The finding that RNA can regulate gene expression is among the most exciting discoveries made in recent years. As well as RNAi, PTGS in plants and quelling in Neurospora, there are the stRNAs that regulate developmental timing. Discovered in Caenorhabditis elegans, the stRNAs lin-4 and let-7 have been the defining members of a group of small RNAs that are now referred to as microRNAs (miRNAs). Typical miRNAs are 22 nt long and are cleaved from larger (70 nt) precursors that form a characteristic stem-loop structure. Families of miRNA genes are present in both plant and animal genomes. Now, Bartel and colleagues take a computational genomics approach to identify miRNAs that are conserved across vertebrates. Their computational procedure (MiRscan) predicts that vertebrate genomes contain 200–255 miRNA genes, representing nearly 1% of the predicted genes in the human.

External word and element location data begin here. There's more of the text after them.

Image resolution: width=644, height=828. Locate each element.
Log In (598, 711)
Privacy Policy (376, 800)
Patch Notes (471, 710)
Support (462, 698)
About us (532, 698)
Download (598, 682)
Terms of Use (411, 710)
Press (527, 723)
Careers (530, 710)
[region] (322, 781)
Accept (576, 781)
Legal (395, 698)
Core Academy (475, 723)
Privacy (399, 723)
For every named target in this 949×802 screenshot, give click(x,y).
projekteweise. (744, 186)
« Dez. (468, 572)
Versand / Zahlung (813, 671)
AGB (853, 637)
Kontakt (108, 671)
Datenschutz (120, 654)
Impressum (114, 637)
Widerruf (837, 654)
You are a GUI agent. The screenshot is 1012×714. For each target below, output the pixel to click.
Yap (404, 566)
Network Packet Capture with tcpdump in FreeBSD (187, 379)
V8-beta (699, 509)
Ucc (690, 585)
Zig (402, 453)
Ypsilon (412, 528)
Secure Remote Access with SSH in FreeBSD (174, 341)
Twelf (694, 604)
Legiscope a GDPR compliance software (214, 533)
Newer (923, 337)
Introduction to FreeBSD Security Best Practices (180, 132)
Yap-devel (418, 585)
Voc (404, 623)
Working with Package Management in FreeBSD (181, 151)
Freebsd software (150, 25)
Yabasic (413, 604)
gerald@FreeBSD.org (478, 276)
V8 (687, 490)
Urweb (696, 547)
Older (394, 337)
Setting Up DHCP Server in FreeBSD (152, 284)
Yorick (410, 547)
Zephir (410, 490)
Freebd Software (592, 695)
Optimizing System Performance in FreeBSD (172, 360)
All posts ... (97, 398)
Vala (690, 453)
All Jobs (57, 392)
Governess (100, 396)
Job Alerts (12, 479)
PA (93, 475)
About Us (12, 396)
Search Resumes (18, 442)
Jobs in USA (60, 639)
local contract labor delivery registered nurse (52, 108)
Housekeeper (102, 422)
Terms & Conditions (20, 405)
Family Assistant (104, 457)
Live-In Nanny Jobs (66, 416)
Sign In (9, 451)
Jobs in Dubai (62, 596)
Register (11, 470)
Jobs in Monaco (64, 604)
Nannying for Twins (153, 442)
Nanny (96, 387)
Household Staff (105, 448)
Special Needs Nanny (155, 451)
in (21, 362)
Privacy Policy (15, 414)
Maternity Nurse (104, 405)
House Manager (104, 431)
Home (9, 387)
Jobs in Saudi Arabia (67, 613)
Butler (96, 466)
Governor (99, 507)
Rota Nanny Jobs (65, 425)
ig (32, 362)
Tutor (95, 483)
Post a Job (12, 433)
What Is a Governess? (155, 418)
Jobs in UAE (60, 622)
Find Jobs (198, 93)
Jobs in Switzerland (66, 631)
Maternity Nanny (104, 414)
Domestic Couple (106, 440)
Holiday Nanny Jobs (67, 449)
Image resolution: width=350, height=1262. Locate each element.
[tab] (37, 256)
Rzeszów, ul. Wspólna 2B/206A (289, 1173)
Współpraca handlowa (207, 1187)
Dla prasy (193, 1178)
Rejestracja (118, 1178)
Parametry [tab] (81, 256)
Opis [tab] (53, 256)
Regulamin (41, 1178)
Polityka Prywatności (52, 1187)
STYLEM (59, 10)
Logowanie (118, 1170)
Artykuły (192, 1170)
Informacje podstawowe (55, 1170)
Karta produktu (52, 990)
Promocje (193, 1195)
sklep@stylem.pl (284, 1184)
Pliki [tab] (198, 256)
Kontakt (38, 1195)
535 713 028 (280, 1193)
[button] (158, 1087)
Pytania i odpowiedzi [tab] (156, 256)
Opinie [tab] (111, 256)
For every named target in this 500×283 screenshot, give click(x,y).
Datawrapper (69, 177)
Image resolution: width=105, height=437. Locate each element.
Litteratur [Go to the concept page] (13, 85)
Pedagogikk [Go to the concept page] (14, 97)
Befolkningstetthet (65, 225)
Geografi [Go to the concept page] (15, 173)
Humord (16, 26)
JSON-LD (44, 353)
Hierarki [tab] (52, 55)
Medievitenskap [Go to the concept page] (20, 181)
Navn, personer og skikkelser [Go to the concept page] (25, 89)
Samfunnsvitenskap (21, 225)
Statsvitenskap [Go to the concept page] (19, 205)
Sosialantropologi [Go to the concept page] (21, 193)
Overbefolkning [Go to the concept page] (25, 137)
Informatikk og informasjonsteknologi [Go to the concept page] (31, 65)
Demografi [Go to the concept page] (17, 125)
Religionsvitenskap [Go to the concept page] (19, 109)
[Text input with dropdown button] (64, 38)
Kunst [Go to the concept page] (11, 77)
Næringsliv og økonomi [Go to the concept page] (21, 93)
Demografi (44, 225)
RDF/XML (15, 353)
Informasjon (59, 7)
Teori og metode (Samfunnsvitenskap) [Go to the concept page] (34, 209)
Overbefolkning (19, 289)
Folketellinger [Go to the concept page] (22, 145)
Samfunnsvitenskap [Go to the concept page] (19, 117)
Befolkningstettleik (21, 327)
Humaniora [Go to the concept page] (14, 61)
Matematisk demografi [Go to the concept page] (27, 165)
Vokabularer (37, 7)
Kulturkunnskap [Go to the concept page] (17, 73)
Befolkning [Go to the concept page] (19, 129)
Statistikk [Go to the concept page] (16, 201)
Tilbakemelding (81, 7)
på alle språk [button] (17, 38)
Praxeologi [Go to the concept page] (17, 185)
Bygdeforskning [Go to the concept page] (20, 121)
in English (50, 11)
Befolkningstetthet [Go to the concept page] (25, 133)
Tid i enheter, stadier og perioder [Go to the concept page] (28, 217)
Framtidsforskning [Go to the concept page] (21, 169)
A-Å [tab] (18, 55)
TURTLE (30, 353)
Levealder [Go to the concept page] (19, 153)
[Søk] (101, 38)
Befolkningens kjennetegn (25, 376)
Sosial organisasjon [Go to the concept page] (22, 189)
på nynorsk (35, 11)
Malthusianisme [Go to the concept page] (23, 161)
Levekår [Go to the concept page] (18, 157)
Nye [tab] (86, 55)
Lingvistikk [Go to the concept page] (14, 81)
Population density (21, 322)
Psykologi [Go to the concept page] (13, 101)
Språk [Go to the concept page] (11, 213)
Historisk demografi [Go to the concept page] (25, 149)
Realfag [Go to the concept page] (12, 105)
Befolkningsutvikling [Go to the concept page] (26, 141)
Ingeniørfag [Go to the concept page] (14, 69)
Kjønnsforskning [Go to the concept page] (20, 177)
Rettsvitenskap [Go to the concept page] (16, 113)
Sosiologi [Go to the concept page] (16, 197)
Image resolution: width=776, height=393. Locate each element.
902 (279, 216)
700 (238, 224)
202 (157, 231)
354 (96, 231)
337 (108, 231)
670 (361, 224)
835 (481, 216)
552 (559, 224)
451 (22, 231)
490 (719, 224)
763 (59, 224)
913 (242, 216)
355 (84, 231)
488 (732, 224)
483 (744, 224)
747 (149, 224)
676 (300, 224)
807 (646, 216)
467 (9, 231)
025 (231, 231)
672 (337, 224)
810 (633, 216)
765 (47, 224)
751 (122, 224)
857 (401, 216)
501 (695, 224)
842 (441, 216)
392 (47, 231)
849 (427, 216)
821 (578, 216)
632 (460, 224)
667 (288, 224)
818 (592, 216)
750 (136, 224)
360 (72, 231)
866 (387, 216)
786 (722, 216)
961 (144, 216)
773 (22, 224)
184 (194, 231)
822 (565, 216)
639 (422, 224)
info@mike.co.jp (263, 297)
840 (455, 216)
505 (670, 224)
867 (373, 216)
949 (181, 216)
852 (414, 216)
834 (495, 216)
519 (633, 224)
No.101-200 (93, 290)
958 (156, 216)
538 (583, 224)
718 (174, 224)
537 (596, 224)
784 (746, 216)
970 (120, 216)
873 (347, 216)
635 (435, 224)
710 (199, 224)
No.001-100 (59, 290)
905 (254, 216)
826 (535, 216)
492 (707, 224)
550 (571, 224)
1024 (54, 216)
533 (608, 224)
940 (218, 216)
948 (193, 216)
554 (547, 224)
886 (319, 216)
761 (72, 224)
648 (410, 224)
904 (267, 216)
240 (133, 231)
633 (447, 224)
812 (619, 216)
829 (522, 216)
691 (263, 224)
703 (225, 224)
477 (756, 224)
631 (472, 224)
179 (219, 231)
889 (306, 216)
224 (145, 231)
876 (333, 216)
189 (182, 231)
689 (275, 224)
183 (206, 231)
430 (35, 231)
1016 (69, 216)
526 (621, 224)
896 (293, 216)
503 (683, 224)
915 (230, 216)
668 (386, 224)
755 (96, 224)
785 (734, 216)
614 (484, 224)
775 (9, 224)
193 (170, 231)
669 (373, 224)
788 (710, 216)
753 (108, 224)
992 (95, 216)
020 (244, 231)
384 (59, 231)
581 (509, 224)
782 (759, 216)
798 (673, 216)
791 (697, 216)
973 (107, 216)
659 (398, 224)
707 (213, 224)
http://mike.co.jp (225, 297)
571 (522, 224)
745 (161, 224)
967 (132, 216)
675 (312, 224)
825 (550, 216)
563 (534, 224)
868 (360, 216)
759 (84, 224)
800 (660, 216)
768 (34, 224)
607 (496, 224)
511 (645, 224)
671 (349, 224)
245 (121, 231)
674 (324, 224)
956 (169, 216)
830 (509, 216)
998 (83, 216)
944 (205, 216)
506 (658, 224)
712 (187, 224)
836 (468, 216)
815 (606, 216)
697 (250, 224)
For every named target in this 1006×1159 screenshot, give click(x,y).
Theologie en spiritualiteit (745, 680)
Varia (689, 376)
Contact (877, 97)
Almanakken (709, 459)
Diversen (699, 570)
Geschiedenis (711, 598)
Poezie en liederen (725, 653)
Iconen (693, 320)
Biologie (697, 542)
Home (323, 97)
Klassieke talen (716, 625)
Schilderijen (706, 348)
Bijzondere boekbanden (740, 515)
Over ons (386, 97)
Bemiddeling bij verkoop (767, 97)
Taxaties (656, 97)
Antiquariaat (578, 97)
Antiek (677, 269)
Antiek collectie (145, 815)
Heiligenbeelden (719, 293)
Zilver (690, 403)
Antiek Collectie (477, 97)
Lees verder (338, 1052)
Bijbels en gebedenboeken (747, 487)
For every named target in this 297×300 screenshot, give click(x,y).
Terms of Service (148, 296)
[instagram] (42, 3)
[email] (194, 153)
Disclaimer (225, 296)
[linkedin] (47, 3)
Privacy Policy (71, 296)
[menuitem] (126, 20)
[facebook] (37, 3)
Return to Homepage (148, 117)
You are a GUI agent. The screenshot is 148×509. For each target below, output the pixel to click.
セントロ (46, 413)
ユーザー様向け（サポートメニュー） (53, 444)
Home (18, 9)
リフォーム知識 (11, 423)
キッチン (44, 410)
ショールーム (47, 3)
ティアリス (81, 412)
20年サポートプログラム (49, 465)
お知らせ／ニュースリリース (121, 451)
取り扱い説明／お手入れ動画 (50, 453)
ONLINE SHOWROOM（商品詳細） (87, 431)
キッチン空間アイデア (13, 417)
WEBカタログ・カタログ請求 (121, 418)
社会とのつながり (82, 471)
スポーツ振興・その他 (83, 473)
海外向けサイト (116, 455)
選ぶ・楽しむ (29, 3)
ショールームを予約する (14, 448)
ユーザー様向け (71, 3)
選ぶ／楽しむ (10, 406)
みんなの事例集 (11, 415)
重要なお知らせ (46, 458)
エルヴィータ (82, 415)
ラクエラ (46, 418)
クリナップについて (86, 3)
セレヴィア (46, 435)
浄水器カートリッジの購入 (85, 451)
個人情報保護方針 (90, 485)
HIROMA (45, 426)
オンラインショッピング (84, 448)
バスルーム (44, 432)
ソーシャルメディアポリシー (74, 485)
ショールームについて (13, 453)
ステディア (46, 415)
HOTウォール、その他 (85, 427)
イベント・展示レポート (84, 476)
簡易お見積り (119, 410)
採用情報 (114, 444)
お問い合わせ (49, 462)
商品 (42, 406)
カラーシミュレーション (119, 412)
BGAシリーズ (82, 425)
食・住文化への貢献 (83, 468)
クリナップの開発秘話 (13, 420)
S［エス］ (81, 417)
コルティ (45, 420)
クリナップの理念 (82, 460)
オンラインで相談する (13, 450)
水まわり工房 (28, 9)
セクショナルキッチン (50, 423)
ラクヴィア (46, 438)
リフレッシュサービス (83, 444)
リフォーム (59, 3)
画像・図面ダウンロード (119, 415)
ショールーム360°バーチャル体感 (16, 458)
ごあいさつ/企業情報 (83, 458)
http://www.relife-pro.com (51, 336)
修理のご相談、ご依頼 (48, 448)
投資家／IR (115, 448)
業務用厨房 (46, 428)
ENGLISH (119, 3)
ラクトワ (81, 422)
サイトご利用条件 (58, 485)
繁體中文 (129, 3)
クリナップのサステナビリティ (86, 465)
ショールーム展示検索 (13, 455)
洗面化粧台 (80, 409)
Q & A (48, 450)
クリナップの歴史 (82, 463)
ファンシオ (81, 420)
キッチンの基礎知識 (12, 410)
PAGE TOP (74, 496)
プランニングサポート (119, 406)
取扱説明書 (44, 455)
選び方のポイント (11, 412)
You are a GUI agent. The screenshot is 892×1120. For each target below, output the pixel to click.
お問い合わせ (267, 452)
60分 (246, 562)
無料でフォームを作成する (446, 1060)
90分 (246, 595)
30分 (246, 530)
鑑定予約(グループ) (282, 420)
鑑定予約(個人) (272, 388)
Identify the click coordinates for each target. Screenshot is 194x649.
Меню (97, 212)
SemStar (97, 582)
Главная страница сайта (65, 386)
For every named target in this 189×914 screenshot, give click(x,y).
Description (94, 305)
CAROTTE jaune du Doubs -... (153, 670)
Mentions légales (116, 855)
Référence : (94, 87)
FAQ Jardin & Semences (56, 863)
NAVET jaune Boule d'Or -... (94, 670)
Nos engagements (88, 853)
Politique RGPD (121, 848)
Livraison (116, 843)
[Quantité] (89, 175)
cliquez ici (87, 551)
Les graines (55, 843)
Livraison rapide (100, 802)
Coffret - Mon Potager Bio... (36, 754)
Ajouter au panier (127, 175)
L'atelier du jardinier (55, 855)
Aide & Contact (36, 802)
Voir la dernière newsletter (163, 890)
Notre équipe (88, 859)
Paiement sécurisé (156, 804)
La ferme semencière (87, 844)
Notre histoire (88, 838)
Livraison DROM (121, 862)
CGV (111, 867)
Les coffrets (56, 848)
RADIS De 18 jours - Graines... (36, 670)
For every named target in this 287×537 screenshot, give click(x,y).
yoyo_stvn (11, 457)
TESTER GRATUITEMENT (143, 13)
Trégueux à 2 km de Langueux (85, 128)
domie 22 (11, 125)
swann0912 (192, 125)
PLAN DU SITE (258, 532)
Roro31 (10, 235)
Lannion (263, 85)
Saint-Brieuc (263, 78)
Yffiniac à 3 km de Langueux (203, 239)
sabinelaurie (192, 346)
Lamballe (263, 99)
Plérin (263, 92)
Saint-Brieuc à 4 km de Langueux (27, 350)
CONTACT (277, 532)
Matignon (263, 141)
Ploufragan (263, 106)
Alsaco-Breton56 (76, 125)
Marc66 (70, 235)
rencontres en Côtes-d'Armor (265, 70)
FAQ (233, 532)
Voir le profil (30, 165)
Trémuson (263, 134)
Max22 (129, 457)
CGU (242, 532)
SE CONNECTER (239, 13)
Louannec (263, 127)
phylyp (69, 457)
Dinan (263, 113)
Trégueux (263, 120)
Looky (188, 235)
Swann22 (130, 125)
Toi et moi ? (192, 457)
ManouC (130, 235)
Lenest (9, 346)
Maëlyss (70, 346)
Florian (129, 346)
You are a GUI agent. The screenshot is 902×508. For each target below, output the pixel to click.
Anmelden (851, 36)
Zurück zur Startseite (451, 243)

MiRscan — the details of which are being published elsewhere — identifies the evolutionarily conserved stem-loop precursors. Within each potential precursor, it scans 21 nt at a time to find the closest match to the original worm miRNAs. The authors compared the human, mouse and Fugu rubripes genomes and identified 15,000 stem-loop segments in the human. All of these fell outside of protein coding regions and were at least partially conserved in mouse and Fugu. MiRscan narrowed this number down to 188, but the sensitivity of the scoring indicated that this number might represent 74% of all miRNA genes, setting the maximum number at 255.

Given that some miRNA loci were already known, and that MiRscan identified 107 new candidates, Lim et al. point out that no more than 40 new miRNA loci remain to be discovered in the human. This estimate depends on the accuracy of the MiRscan prediction, so the authors set out to verify their candidates. It turned out that some of them are closley related to previously cloned miRNAs, whereas others could be detected in a zebrafish cDNA library that had been constructed specifically to contain miRNAs and siRNAs. Nonetheless, Lim et al. were left with 55 candidates that could not be verified — either because they were false positives or simply because their levels of expression were too low. So, the authors calculated the minimum specificity value and, taking into account the sensitivity of the zebrafish experiment and the incompleteness of the genome, proposed 200 as the lower limit for the total number of human miRNA genes.

Although MiRscan was 'trained' on worm miRNAs, it was able to identify most of the vertebrate counterparts, indicating that although most miRNA sequences have not been conserved, some of the generic features of miRNAs and their precursors have been. The authors also provide a parallel between protein coding and miRNA gene families: miRNA genes represent nearly 1% of the predicted human genes, a proportion that is similar for other families of regulatory genes. Because miRNA genes are absent from yeast, Lim et al. speculate that they might have evolved to regulate cell differentiation and developmental patterning. This is certainly true for some of the miRNAs that are already known; undoubtedly, functions will soon be assigned to the new miRNAs identified in this study.